『週刊ダイヤモンド』1月18日号の第1特集は「納得の葬儀・寺・墓」です。近年、葬儀業界で存在感を示すのがネット系葬儀社。安価、明朗会計を武器に、業界の勢力図を塗り替えつつあります。葬儀の簡素化も背景に葬儀単価の低下が進み、既存勢力はあえぐのみです。

高齢化でニーズが増えても葬儀業界は苦戦

零細葬儀社「下請け化」の苦境、ネット系の価格破壊に打つ手なしPhoto:PIXTA

 高齢化が急速に進む日本において数少ない「成長産業」と目されているのが、葬儀業界だ。厚生労働省の推計によると、2019年の死亡者数は137万人で戦後最多。この数は増加の一途をたどり、40年には年間約168万人が死亡すると予測されている。
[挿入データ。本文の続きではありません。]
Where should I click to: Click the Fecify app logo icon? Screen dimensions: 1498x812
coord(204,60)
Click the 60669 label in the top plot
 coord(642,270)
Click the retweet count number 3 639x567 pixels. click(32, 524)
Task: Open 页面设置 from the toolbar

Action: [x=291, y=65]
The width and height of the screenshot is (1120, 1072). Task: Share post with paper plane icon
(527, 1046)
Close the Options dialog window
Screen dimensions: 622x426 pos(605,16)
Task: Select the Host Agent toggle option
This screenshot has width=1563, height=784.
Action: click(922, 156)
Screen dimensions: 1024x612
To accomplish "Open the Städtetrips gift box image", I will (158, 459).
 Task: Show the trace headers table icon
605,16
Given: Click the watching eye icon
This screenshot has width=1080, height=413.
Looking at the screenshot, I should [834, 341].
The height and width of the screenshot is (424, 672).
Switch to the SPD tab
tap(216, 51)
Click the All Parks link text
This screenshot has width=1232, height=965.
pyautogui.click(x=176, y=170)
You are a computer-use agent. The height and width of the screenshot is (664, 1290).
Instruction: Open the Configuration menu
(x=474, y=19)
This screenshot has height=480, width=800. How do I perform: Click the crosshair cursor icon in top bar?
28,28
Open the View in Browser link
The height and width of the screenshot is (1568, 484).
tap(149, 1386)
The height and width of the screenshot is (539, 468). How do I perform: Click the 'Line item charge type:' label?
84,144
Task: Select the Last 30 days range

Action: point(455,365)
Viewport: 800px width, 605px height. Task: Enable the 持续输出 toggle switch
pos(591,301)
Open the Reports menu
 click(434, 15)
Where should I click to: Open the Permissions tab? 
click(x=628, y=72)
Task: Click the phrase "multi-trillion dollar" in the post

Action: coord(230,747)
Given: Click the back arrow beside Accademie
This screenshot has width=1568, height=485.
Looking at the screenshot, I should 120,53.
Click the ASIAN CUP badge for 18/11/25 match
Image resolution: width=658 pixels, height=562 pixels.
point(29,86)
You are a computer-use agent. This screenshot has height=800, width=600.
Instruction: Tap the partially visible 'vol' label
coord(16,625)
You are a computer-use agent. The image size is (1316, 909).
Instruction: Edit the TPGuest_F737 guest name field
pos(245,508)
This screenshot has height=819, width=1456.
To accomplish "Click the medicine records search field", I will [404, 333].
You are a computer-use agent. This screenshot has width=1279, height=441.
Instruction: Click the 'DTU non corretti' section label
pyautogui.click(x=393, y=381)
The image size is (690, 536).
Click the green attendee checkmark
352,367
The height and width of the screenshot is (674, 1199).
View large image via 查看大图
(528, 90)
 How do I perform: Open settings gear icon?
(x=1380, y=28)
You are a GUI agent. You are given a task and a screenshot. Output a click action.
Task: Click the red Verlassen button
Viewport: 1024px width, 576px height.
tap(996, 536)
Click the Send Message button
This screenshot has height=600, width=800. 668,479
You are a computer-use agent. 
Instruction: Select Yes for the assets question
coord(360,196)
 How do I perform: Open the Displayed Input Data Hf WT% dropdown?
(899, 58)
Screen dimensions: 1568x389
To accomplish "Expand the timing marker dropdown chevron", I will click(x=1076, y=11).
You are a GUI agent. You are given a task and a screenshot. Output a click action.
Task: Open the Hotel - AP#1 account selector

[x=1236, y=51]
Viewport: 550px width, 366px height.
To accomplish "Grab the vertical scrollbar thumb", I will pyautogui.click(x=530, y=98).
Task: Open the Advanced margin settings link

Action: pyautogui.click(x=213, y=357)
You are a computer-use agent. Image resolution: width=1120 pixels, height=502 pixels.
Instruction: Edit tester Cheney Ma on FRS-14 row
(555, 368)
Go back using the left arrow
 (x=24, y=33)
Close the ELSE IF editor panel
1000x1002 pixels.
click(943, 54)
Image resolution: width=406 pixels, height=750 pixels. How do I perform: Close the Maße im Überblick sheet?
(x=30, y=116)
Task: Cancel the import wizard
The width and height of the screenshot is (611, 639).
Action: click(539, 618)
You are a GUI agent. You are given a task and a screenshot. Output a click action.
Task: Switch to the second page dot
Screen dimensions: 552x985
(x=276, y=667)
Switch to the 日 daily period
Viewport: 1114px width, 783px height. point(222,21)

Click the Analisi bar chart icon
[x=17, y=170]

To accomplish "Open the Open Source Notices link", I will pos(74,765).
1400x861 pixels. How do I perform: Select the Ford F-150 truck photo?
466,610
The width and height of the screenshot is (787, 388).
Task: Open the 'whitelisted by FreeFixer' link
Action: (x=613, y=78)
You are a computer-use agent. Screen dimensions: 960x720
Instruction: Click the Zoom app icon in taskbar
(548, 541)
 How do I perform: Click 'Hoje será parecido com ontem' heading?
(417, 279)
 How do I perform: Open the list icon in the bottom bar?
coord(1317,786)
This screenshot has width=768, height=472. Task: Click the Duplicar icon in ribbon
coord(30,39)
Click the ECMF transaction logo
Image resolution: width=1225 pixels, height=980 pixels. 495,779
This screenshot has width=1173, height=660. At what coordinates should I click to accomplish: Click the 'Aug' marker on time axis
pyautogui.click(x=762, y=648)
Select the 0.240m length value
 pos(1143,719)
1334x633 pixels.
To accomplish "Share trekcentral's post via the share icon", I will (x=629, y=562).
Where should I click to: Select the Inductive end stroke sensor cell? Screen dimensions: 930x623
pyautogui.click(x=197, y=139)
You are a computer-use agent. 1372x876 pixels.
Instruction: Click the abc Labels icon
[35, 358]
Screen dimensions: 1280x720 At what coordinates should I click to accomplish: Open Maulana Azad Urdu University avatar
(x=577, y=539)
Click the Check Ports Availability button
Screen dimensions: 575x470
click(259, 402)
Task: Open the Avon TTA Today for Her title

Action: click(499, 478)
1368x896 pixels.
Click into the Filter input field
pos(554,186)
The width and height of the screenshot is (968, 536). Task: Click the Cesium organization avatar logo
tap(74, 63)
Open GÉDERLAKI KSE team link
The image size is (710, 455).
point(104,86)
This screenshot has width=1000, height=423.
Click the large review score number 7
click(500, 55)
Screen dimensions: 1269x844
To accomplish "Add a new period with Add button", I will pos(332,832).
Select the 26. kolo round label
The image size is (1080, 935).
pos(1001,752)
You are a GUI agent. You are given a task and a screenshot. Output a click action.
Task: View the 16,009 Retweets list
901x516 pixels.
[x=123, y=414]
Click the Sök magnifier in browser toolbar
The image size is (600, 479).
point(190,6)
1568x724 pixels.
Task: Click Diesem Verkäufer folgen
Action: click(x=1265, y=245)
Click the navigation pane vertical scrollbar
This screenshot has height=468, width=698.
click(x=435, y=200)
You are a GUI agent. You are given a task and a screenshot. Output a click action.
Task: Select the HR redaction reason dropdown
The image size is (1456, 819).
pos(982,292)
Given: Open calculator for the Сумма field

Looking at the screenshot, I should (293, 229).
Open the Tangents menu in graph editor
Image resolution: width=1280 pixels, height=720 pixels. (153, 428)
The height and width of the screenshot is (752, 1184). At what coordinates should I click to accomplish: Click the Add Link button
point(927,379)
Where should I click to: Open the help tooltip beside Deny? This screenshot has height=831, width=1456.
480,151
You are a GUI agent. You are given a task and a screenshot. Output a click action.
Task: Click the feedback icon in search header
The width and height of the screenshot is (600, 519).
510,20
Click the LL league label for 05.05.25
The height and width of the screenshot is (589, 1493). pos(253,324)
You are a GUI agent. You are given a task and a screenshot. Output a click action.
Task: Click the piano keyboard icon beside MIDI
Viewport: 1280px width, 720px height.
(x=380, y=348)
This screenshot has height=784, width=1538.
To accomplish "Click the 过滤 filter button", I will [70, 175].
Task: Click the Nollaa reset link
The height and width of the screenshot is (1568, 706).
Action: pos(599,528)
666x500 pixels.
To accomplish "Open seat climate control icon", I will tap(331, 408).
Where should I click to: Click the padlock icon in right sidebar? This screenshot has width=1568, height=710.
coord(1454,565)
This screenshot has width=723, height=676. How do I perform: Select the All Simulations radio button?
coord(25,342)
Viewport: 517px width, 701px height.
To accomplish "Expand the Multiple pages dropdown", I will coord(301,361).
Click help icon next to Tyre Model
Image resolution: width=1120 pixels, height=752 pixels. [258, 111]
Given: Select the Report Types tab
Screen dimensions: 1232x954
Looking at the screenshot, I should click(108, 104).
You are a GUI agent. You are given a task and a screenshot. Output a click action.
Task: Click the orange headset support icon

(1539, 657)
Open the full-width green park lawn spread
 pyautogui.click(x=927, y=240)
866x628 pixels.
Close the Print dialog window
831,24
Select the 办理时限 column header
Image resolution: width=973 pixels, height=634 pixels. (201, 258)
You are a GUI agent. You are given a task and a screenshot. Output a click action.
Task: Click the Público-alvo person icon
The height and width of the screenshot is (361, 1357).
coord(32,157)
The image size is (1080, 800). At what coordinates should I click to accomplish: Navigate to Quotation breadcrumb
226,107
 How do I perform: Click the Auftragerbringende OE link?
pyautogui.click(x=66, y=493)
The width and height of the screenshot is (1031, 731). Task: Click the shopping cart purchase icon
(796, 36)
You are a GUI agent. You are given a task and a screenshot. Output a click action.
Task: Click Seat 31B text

 となれば葬儀ニーズもうなぎ上りで、さぞ業界が沸いているに違いないと思うが、そうではない。「葬儀会社の淘汰は一層激しくなる」と、ある葬儀業界関係者は嘆息する。いま葬儀業界は激動期にある。

 その台風の目は、インターネット系葬儀社に代表される異業種だ。

 09年、小売り大手のイオンが「イオンのお葬式」で参入したのを筆頭に、「小さなお葬式」を手掛けるユニクエスト、「よりそうのお葬式」を展開するよりそうといった、ITなどを武器にした新興企業が続々と葬儀サービスを立ち上げてきた。18年にはDMM.comが終活ねっとを買収して葬儀業界に参入するなど、旧来型の葬儀会社のアンチテーゼとして、新興企業が市場や消費者の間で存在感を示している。

 なぜネット系葬儀社が話題と人気を集めているのか。

 その理由は、明瞭な価格体系と価格の安さにある。